Salmos 115:1-3 “No a nosotros, oh Jehová, no a nosotros, Sino a tu nombre da gloria, Por tu misericordia, por tu verdad. ¿Por qué han de decir las gentes: Dónde está ahora su Dios? Nuestro Dios está en los cielos; Todo lo que quiso ha hecho”.
Por: Dayse Villegas Zambrano
El aspecto más importante de la alabanza es que está enfocada en Dios. Nunca se trata del director de culto ni del vocalista ni de los instrumentistas. “No a nosotros” es un recordatorio de que, tal como dice el título de este salmo, quienes quieren tomar la gloria que corresponde a Dios entran en la categoría de ídolos.
Nuestra época está tan llena de ídolos como la antigüedad, ese es un fenómeno que no ha variado. ¿Cómo evitarlo? Poniendo la mirada en Dios y repitiendo: “No a nosotros, sino a tu nombre”. Así, por ejemplo, podremos considerar a los hermanos que dirigen la música como copartícipes de la adoración, sin alabarlos en exceso y sin criticarlos sin piedad.
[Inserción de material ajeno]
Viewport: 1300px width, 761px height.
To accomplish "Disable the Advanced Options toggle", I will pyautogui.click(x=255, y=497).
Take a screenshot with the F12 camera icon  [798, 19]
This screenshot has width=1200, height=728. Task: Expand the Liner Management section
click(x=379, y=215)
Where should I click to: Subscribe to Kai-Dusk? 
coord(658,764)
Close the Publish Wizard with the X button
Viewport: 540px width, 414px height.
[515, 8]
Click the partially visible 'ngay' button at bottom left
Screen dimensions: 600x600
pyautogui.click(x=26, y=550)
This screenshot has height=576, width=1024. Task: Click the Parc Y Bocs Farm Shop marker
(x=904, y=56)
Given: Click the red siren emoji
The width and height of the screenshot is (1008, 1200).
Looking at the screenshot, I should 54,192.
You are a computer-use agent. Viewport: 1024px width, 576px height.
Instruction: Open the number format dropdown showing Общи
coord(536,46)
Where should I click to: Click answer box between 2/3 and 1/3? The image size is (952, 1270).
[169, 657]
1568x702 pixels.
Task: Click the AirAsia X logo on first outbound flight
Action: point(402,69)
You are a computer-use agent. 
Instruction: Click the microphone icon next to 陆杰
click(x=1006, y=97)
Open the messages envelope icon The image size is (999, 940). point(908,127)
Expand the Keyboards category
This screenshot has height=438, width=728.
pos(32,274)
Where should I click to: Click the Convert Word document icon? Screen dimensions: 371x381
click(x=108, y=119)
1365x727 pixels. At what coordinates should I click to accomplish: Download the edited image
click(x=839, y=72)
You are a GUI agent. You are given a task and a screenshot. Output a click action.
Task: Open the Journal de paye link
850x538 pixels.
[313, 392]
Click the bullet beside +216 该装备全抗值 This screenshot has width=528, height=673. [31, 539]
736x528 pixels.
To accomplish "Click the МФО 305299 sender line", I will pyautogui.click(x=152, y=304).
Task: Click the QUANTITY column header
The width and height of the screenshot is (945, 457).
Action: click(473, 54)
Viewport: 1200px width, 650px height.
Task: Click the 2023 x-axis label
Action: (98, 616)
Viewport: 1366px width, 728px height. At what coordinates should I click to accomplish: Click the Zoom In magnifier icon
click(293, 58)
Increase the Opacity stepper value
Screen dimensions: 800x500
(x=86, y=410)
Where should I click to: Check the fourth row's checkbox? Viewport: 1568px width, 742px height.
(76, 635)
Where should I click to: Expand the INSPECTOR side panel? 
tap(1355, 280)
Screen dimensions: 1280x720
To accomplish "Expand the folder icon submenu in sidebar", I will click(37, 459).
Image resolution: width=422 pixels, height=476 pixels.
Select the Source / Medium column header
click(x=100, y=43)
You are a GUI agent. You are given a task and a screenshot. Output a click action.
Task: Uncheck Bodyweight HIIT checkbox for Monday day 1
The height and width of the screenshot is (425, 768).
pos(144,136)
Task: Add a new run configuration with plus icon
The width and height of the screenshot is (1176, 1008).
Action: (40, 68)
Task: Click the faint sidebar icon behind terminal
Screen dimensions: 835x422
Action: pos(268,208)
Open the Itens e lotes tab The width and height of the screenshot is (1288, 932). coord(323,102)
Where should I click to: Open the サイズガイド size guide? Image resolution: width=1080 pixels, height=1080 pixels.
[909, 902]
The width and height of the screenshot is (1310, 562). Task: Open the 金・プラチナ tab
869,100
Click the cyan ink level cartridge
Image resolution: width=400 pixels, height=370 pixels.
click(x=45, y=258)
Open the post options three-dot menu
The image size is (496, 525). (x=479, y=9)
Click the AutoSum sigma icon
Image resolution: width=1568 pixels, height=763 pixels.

El tiempo de la alabanza lo hacemos entre todos, desde el altar hasta la última fila. Es un esfuerzo congregacional, una ofrenda comunitaria, y si nosotros desde nuestro puesto percibimos que algo falla, no es ocasión de quejarnos; es nuestro deber ayudar a empujar el carro, cantar con fuerza, sostener el ritmo, enfocar ese momento en Aquel a quien le pertenece. Porque cuando alabamos no estamos simplemente deleitándonos con la música. Nadie nos debe un concierto ni la mejor acústica.
Cuando alabamos no se trata de nosotros, se trata de Dios. Estamos testificando de él a un mundo que nos pregunta: ¿Dónde está su Dios? No están preguntándonos por el grupo o por los cantantes, y aun si lo hicieran, nuestra respuesta –que debe estar en la letra y música de cada alabanza– debe guiarlos a Él: Nuestro Dios está en los cielos; todo lo que quiso ha hecho. Al alabar, cantemos de Dios y para Dios.